*Exercise data*

--- START ---

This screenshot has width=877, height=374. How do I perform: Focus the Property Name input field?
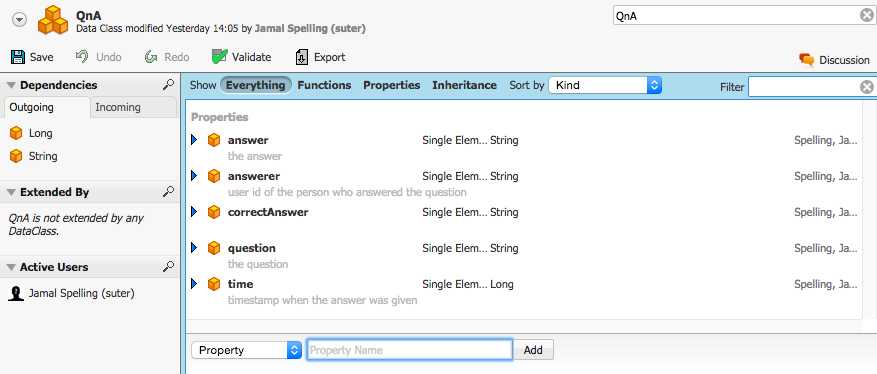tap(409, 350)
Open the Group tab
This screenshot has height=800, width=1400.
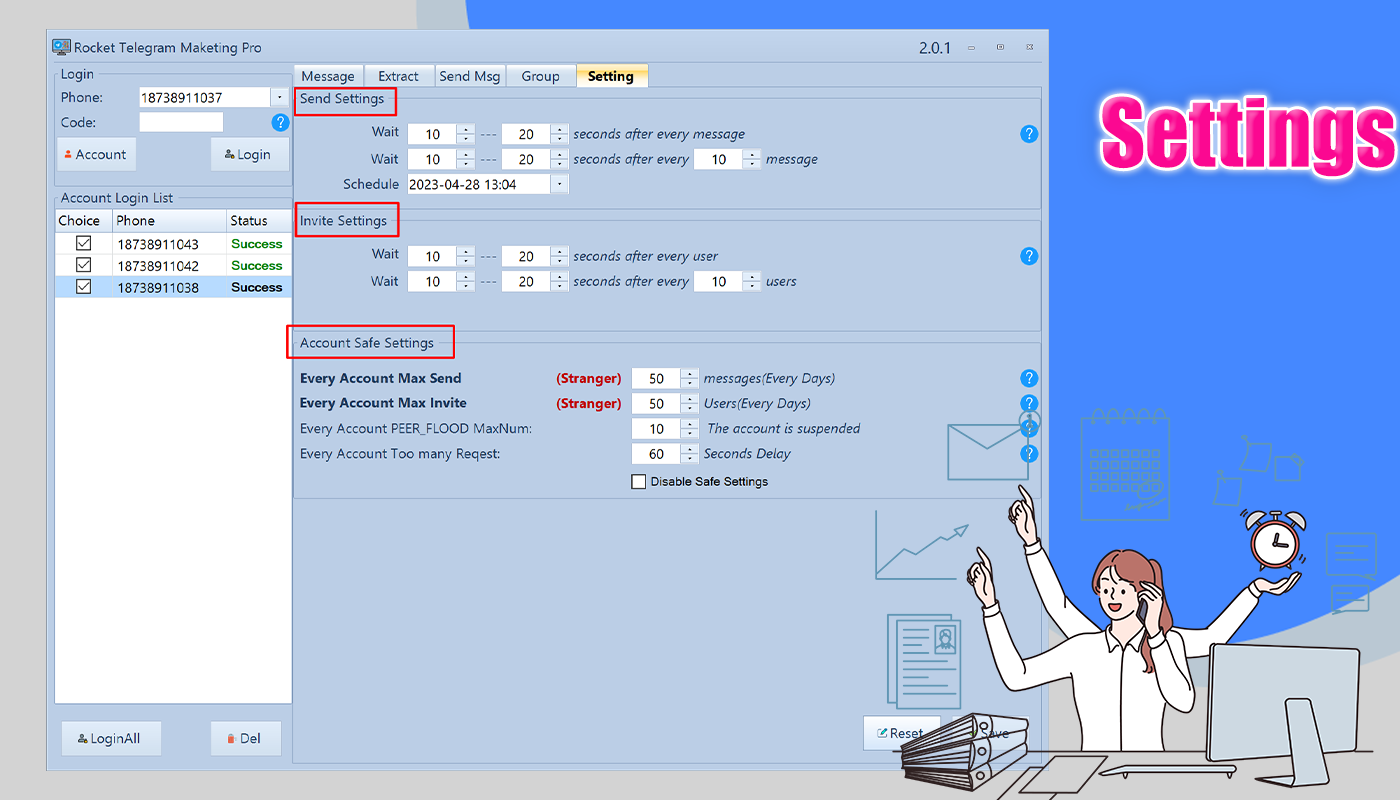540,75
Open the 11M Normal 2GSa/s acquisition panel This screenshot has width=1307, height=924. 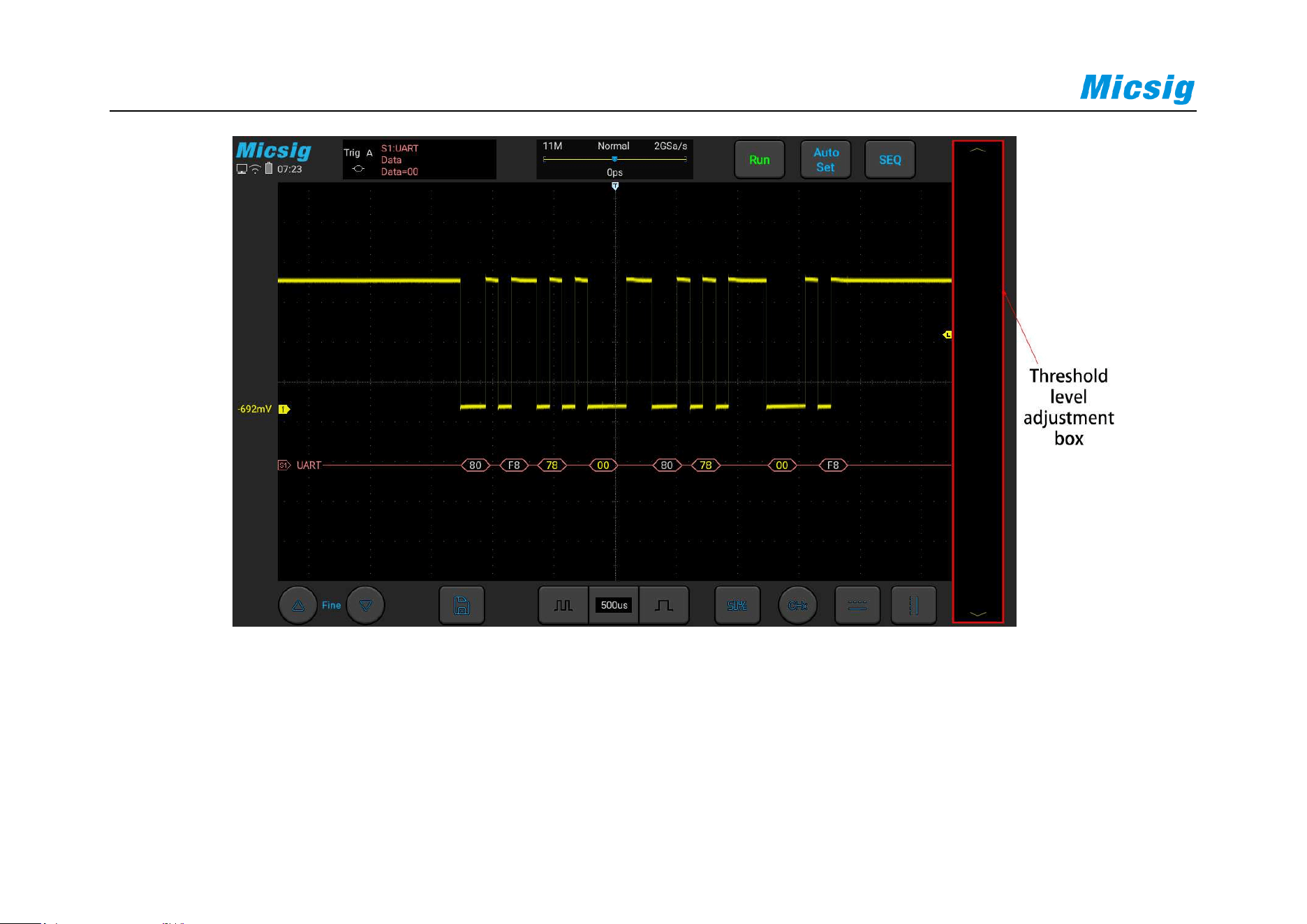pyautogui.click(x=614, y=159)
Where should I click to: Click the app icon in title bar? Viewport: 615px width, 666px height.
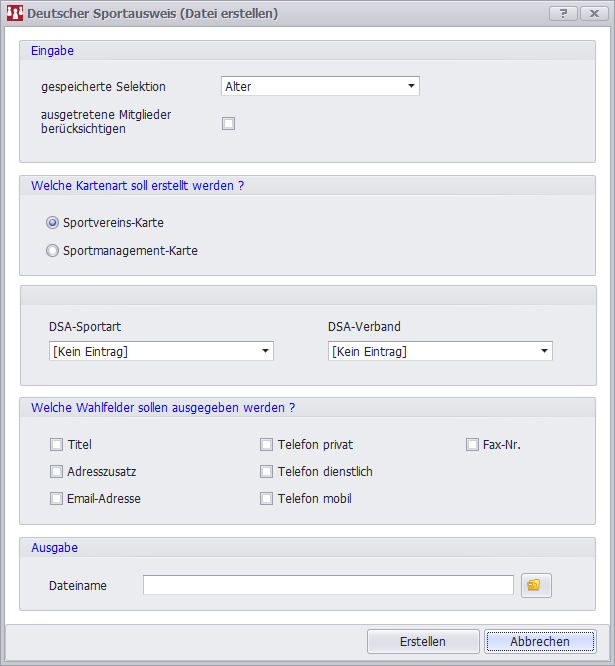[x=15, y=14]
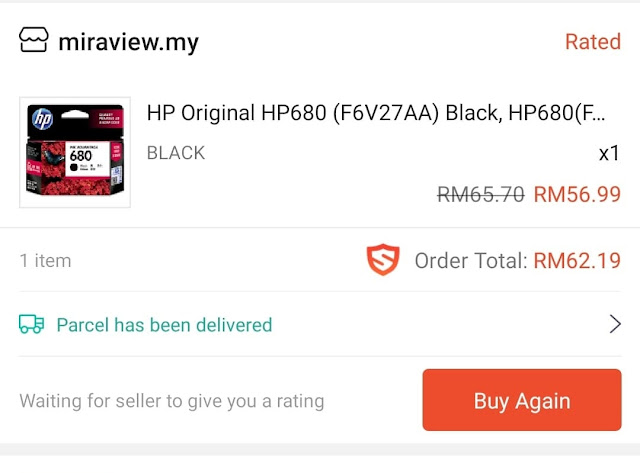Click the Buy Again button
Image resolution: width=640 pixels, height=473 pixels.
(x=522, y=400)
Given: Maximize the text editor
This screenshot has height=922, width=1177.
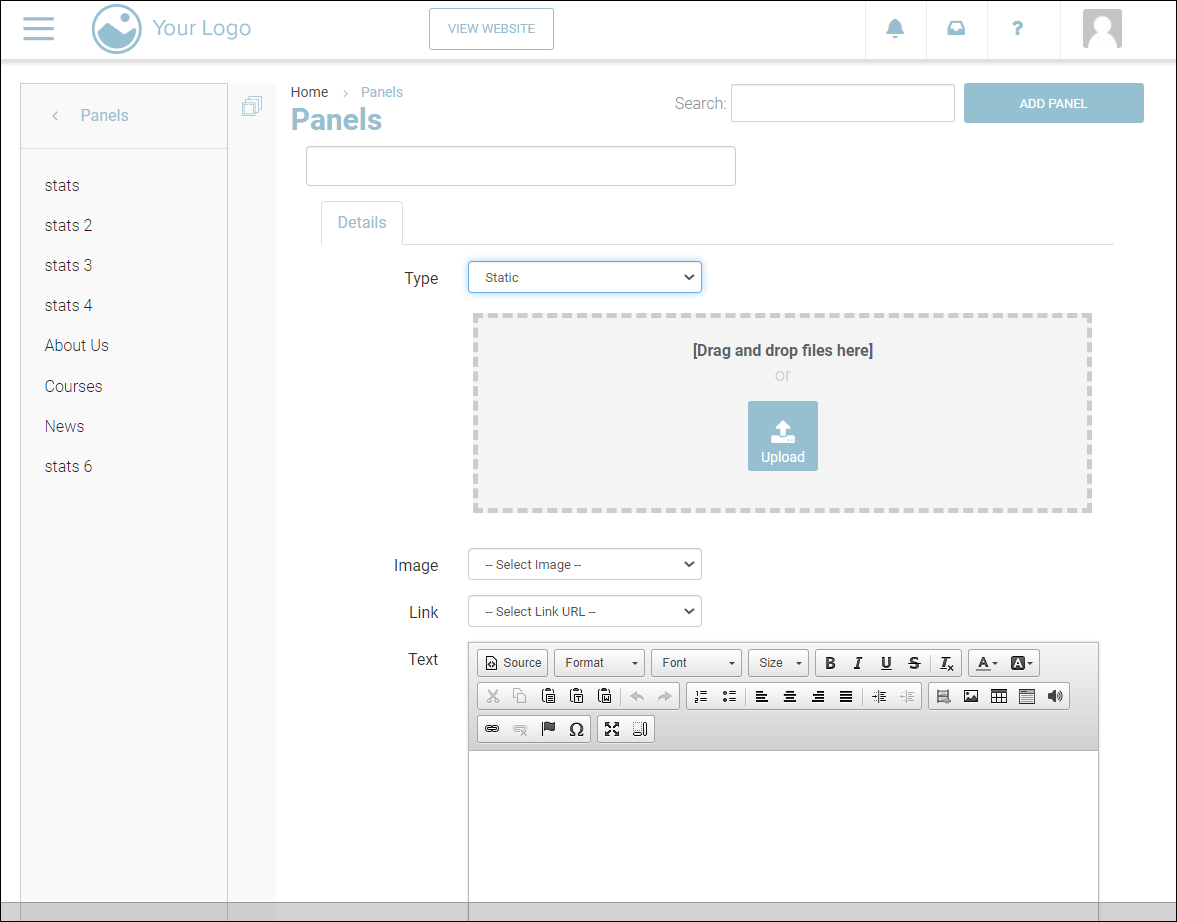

--- END ---

*Assignment*
The lines from the one holding "Where should I" to the final line of the entries are to be duplicated exactly, and the pictures are to be left out.

*Task solution*
Where should I click to: Click the app icon in title bar? Viewport: 615px width, 666px height.
[x=15, y=14]
Click the Buy Again button
Image resolution: width=640 pixels, height=473 pixels.
(x=522, y=400)
Given: Maximize the text editor
This screenshot has height=922, width=1177.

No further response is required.